If you bothered to read my previous post...
As for the Kar98, it looks like it might be sporterized and using modern optics. He could also being using very good hanloads. The Mosin Nagant might be using handloads also. You can't really compare a M16 to a .30 caliber bolt action. An AR10 chambered in 7.62x51 would be more fair. The army is replacing their bolt action for a semi automatic M110 which is basicly a heavily accurized AR10. Even though the M110 is semi auto, I could easily see it outshooting a Mosin Nagant. They are always producing more and more accurate rifles so it's foolish to think a WW2 bolt action can shoot just as good.
If only you had made your case when you originally made the claim instead of running a drive by I might have seen it.
In the Kar98k video the shooter makes it clear at the end of the video that he added glass bedding and used a modern scope but that the rifle was 100% original outside of that.
Anyway, regarding the replacement of the M24 with the M110, I think it would be foolish to assume that the only reason they decided to swap out the M24 for the M110 was accuracy. I'm sure it was least of their concerns. Did you ever think that maybe they were interested in the fact that semis are ambidextrous, don't require manual bolting (which involves 4 separate motions), don't require you to regrip after each shot and reacquire your target, and provide higher rate of fire when compared to bolt-action rifles?
Those are pretty damn good reasons I would immediately concede as to why an individual would prefer a semi over a bolt action. Hell, I would immediately concede that a semi automatic, even an SKS, would be preferable in many situations to a bolt-action rifle, that doesn't mean it's a more accurate weapon.
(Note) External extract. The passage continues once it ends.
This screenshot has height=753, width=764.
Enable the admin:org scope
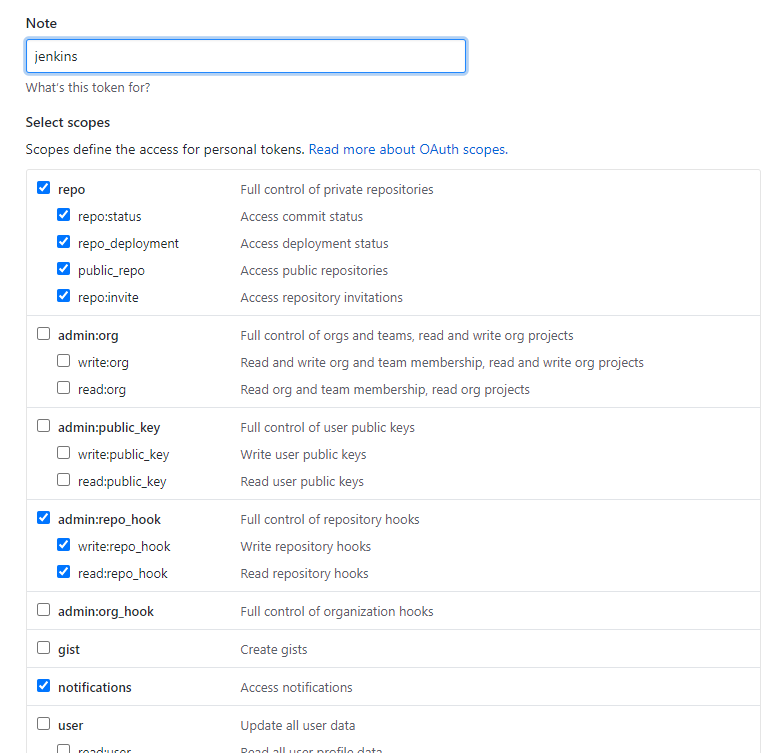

Anyway, you may think that M110 is potentially more accurate than the Mosin Nagant, but that doesn't exactly help my understand why nor does it convince me that it is.
Granted, you have made a good case and I do think now that modern designs can be more accurate than oldschool designs, and obviously the fact that the shooter I linked that YT vid to adding a glass bed is testament to that.
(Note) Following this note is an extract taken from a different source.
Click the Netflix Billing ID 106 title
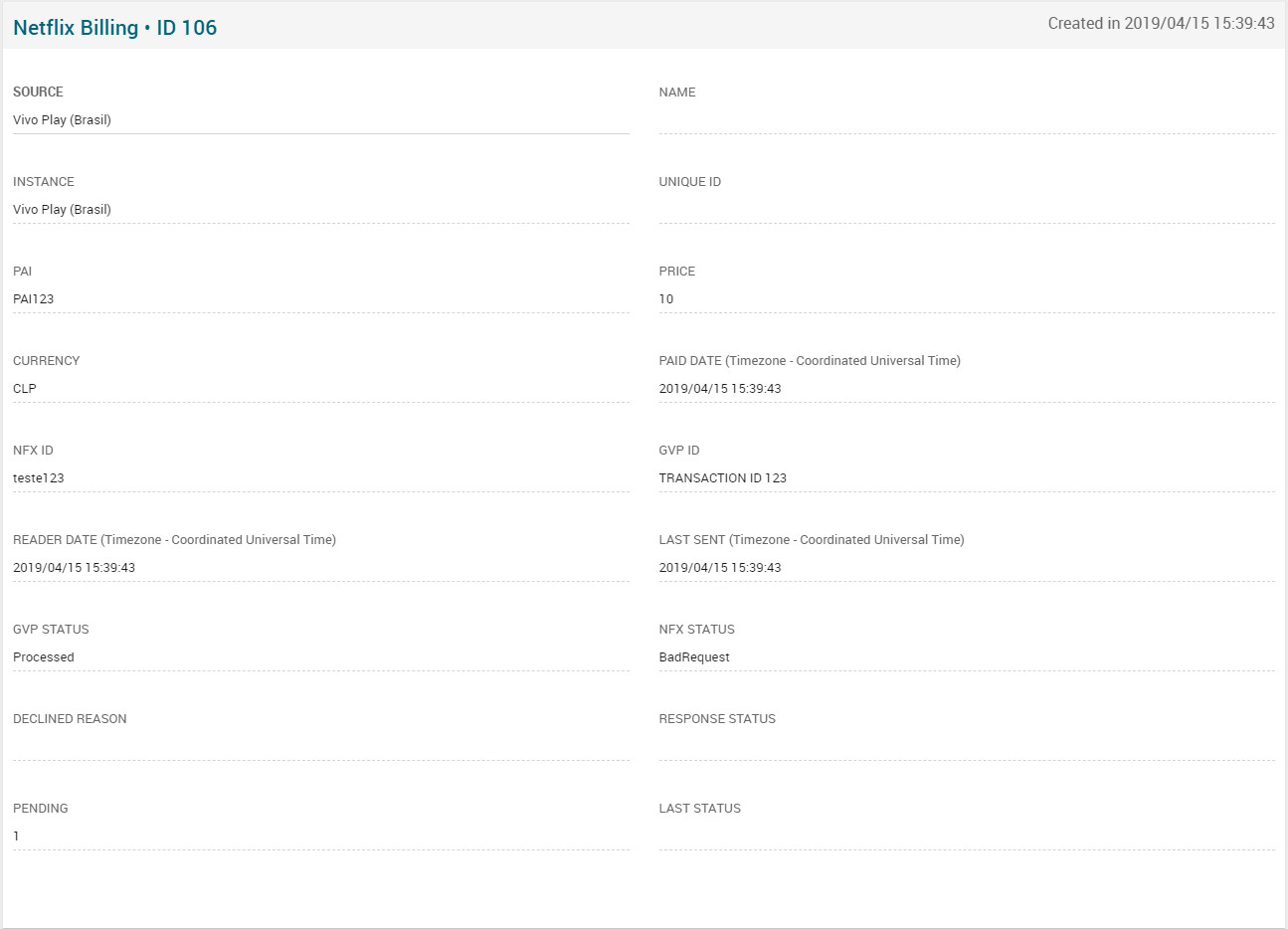coord(114,28)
But I'm still interested in the quality of the projectiles and cartridges used by soldiers on the eastern front in WWII....were they really that crappy? Maybe snipers handloaded or received special ammunition in order to maximize accuracy?
Once again, the M-24 is not it's own design, but a modified Remington 700 hunting rifle:
[url]http://en.wikipedia.org/wiki/M24_Sniper_Weapon_System[/URL]
And once again, nobody is saying that modern rifles are not more accuracte. We are saying they are not FAR more accurate as some have said, the difference is marginal. Being marginally better still matters in battle though, but not so far as to say that WWII snipers were just "probably marksmen".
And "The Remington 700 action is designed for mass production [5] and can be described as a simplified Mauser design."